Reproduce the entire listing below verbatim.

▶ [EXTRACTED INFORMATION]
++++++++++
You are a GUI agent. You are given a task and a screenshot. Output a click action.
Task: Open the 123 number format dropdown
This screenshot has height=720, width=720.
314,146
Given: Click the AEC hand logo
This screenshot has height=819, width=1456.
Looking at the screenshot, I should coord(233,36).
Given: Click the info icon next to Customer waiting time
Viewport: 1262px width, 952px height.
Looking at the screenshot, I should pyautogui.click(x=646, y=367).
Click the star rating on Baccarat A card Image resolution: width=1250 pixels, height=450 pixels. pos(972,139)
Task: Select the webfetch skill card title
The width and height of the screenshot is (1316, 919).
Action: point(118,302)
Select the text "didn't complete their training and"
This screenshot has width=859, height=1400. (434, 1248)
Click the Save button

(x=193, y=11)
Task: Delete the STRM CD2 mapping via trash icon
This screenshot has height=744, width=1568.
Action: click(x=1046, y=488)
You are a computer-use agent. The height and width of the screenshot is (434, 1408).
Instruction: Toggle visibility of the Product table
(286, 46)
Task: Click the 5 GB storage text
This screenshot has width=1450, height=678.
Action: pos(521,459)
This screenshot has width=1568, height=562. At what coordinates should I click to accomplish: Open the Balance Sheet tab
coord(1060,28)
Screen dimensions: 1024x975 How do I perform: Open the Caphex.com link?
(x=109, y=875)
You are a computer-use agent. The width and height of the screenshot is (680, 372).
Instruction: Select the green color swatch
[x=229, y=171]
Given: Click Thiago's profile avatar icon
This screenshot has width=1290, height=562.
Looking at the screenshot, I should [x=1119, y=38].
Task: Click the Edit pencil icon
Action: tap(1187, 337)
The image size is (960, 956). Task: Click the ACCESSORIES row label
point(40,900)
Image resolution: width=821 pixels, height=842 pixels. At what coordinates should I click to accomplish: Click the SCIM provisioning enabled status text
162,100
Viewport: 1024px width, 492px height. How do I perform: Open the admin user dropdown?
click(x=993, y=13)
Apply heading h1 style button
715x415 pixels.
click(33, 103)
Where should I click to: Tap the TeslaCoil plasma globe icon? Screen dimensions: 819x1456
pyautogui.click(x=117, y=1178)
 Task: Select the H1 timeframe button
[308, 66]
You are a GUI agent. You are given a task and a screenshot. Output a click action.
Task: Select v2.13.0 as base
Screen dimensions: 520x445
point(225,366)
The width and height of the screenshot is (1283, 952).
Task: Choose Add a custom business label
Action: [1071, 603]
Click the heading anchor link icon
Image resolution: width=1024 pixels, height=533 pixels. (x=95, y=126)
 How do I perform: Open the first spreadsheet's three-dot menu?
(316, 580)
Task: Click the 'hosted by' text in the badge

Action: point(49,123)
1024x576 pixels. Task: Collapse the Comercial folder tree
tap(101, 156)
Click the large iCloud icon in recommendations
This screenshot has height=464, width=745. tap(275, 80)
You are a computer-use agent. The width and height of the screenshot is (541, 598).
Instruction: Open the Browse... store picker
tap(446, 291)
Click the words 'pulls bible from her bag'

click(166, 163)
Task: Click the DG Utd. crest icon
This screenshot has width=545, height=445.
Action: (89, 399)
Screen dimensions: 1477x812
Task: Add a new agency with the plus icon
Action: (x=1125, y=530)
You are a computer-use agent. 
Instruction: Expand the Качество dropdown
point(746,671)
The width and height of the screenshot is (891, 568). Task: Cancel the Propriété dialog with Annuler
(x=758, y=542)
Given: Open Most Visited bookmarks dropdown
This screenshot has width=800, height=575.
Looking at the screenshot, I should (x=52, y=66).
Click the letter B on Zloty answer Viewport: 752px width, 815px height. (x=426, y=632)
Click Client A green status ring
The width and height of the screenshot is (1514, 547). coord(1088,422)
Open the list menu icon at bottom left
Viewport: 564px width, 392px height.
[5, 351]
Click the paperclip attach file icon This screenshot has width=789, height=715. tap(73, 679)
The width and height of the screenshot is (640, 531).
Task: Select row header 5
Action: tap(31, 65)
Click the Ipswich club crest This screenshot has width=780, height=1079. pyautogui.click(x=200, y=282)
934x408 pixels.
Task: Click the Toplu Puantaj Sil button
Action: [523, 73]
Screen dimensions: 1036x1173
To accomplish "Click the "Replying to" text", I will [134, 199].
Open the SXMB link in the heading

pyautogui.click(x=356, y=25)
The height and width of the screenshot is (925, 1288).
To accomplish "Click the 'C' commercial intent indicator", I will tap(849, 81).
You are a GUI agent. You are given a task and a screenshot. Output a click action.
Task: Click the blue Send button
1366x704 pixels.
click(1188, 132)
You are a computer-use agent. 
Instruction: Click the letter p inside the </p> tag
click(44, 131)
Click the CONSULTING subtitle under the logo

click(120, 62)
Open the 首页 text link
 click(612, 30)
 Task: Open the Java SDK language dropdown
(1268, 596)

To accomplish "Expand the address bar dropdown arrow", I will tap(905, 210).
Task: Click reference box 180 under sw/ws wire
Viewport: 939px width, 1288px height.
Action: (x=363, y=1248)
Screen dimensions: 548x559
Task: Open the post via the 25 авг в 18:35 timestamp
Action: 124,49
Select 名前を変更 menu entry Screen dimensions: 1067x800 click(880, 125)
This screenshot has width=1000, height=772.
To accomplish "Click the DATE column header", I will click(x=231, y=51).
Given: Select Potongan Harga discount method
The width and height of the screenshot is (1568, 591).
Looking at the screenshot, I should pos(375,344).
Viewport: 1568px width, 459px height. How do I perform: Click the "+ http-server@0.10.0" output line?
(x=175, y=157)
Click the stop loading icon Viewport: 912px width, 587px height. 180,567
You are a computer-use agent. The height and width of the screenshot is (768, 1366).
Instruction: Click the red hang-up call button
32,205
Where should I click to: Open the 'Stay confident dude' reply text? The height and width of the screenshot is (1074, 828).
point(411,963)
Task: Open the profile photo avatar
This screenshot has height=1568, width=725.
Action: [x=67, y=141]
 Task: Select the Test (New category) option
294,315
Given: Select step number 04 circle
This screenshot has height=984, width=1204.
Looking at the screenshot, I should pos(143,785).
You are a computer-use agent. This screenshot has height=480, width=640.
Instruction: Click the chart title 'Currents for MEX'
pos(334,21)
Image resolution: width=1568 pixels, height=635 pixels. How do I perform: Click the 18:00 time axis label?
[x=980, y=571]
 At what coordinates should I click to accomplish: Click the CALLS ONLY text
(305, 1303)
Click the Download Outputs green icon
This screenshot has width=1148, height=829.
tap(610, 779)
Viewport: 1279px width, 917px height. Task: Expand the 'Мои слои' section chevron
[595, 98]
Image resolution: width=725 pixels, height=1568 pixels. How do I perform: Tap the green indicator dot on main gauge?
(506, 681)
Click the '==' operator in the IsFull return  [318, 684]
++++++++++
▶ [RESPONSE AREA]
You are a GUI agent. You are given a task and a screenshot. Output a click action.
Task: Open the 123 number format dropdown
This screenshot has height=720, width=720.
314,146
Given: Click the AEC hand logo
This screenshot has height=819, width=1456.
Looking at the screenshot, I should coord(233,36).
Given: Click the info icon next to Customer waiting time
Viewport: 1262px width, 952px height.
Looking at the screenshot, I should pyautogui.click(x=646, y=367).
Click the star rating on Baccarat A card Image resolution: width=1250 pixels, height=450 pixels. pos(972,139)
Task: Select the webfetch skill card title
The width and height of the screenshot is (1316, 919).
Action: point(118,302)
Select the text "didn't complete their training and"
This screenshot has width=859, height=1400. (434, 1248)
Click the Save button

(x=193, y=11)
Task: Delete the STRM CD2 mapping via trash icon
This screenshot has height=744, width=1568.
Action: click(x=1046, y=488)
You are a computer-use agent. The height and width of the screenshot is (434, 1408).
Instruction: Toggle visibility of the Product table
(286, 46)
Task: Click the 5 GB storage text
This screenshot has width=1450, height=678.
Action: pos(521,459)
This screenshot has width=1568, height=562. At what coordinates should I click to accomplish: Open the Balance Sheet tab
coord(1060,28)
Screen dimensions: 1024x975 How do I perform: Open the Caphex.com link?
(x=109, y=875)
You are a computer-use agent. The width and height of the screenshot is (680, 372).
Instruction: Select the green color swatch
[x=229, y=171]
Given: Click Thiago's profile avatar icon
This screenshot has width=1290, height=562.
Looking at the screenshot, I should [x=1119, y=38].
Task: Click the Edit pencil icon
Action: tap(1187, 337)
The image size is (960, 956). Task: Click the ACCESSORIES row label
point(40,900)
Image resolution: width=821 pixels, height=842 pixels. At what coordinates should I click to accomplish: Click the SCIM provisioning enabled status text
162,100
Viewport: 1024px width, 492px height. How do I perform: Open the admin user dropdown?
click(x=993, y=13)
Apply heading h1 style button
715x415 pixels.
click(33, 103)
Where should I click to: Tap the TeslaCoil plasma globe icon? Screen dimensions: 819x1456
pyautogui.click(x=117, y=1178)
 Task: Select the H1 timeframe button
[308, 66]
You are a GUI agent. You are given a task and a screenshot. Output a click action.
Task: Select v2.13.0 as base
Screen dimensions: 520x445
point(225,366)
The width and height of the screenshot is (1283, 952).
Task: Choose Add a custom business label
Action: [1071, 603]
Click the heading anchor link icon
Image resolution: width=1024 pixels, height=533 pixels. (x=95, y=126)
 How do I perform: Open the first spreadsheet's three-dot menu?
(316, 580)
Task: Click the 'hosted by' text in the badge

Action: point(49,123)
1024x576 pixels. Task: Collapse the Comercial folder tree
tap(101, 156)
Click the large iCloud icon in recommendations
This screenshot has height=464, width=745. tap(275, 80)
You are a computer-use agent. The width and height of the screenshot is (541, 598).
Instruction: Open the Browse... store picker
tap(446, 291)
Click the words 'pulls bible from her bag'

click(166, 163)
Task: Click the DG Utd. crest icon
This screenshot has width=545, height=445.
Action: (89, 399)
Screen dimensions: 1477x812
Task: Add a new agency with the plus icon
Action: (x=1125, y=530)
You are a computer-use agent. 
Instruction: Expand the Качество dropdown
point(746,671)
The width and height of the screenshot is (891, 568). Task: Cancel the Propriété dialog with Annuler
(x=758, y=542)
Given: Open Most Visited bookmarks dropdown
This screenshot has width=800, height=575.
Looking at the screenshot, I should (x=52, y=66).
Click the letter B on Zloty answer Viewport: 752px width, 815px height. (x=426, y=632)
Click Client A green status ring
The width and height of the screenshot is (1514, 547). coord(1088,422)
Open the list menu icon at bottom left
Viewport: 564px width, 392px height.
[5, 351]
Click the paperclip attach file icon This screenshot has width=789, height=715. tap(73, 679)
The width and height of the screenshot is (640, 531).
Task: Select row header 5
Action: tap(31, 65)
Click the Ipswich club crest This screenshot has width=780, height=1079. pyautogui.click(x=200, y=282)
934x408 pixels.
Task: Click the Toplu Puantaj Sil button
Action: [523, 73]
Screen dimensions: 1036x1173
To accomplish "Click the "Replying to" text", I will [134, 199].
Open the SXMB link in the heading

pyautogui.click(x=356, y=25)
The height and width of the screenshot is (925, 1288).
To accomplish "Click the 'C' commercial intent indicator", I will tap(849, 81).
You are a GUI agent. You are given a task and a screenshot. Output a click action.
Task: Click the blue Send button
1366x704 pixels.
click(1188, 132)
You are a computer-use agent. 
Instruction: Click the letter p inside the </p> tag
click(44, 131)
Click the CONSULTING subtitle under the logo

click(120, 62)
Open the 首页 text link
 click(612, 30)
 Task: Open the Java SDK language dropdown
(1268, 596)

To accomplish "Expand the address bar dropdown arrow", I will tap(905, 210).
Task: Click reference box 180 under sw/ws wire
Viewport: 939px width, 1288px height.
Action: (x=363, y=1248)
Screen dimensions: 548x559
Task: Open the post via the 25 авг в 18:35 timestamp
Action: 124,49
Select 名前を変更 menu entry Screen dimensions: 1067x800 click(880, 125)
This screenshot has width=1000, height=772.
To accomplish "Click the DATE column header", I will click(x=231, y=51).
Given: Select Potongan Harga discount method
The width and height of the screenshot is (1568, 591).
Looking at the screenshot, I should pos(375,344).
Viewport: 1568px width, 459px height. How do I perform: Click the "+ http-server@0.10.0" output line?
(x=175, y=157)
Click the stop loading icon Viewport: 912px width, 587px height. 180,567
You are a computer-use agent. The height and width of the screenshot is (768, 1366).
Instruction: Click the red hang-up call button
32,205
Where should I click to: Open the 'Stay confident dude' reply text? The height and width of the screenshot is (1074, 828).
point(411,963)
Task: Open the profile photo avatar
This screenshot has height=1568, width=725.
Action: [x=67, y=141]
 Task: Select the Test (New category) option
294,315
Given: Select step number 04 circle
This screenshot has height=984, width=1204.
Looking at the screenshot, I should pos(143,785).
You are a computer-use agent. This screenshot has height=480, width=640.
Instruction: Click the chart title 'Currents for MEX'
pos(334,21)
Image resolution: width=1568 pixels, height=635 pixels. How do I perform: Click the 18:00 time axis label?
[x=980, y=571]
 At what coordinates should I click to accomplish: Click the CALLS ONLY text
(305, 1303)
Click the Download Outputs green icon
This screenshot has width=1148, height=829.
tap(610, 779)
Viewport: 1279px width, 917px height. Task: Expand the 'Мои слои' section chevron
[595, 98]
Image resolution: width=725 pixels, height=1568 pixels. How do I perform: Tap the green indicator dot on main gauge?
(506, 681)
Click the '==' operator in the IsFull return  [318, 684]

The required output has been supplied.